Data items
:::
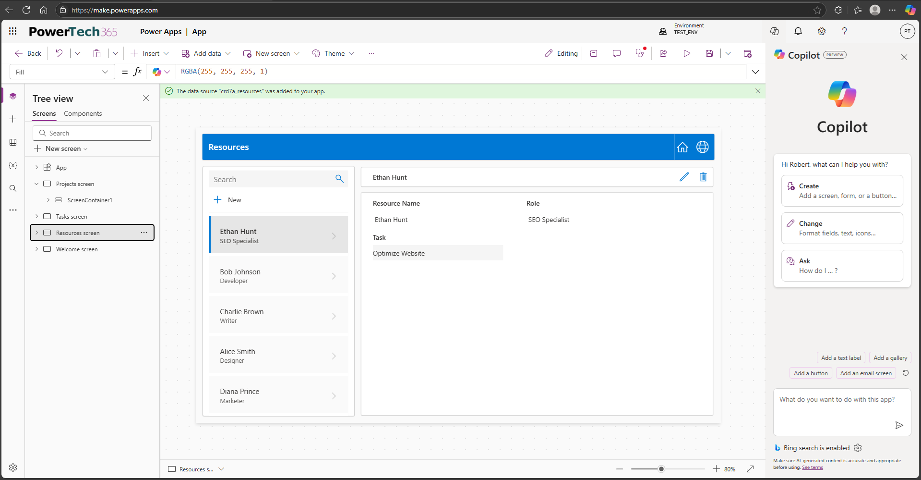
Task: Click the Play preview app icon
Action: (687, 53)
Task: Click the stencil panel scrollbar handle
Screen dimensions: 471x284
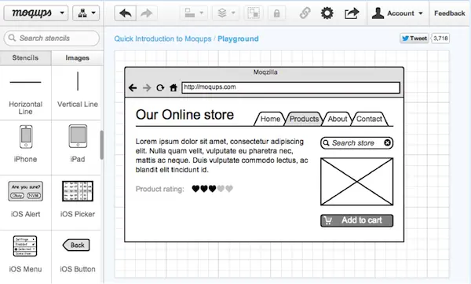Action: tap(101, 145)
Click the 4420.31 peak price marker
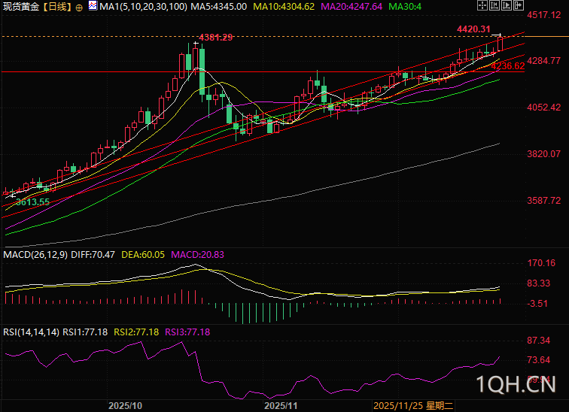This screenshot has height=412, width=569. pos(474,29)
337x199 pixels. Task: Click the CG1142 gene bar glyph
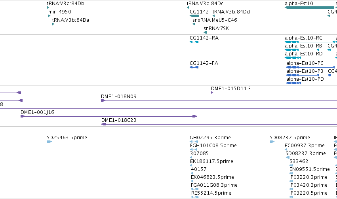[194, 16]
:::
INSTRUCTIONS FOR THE TASK: Please output exactly the lines from the line containing "337x199 pixels. Task: Click" through the last line of the records above, both included, and leave out any pictures.

FINISHED TASK:
337x199 pixels. Task: Click the CG1142 gene bar glyph
[194, 16]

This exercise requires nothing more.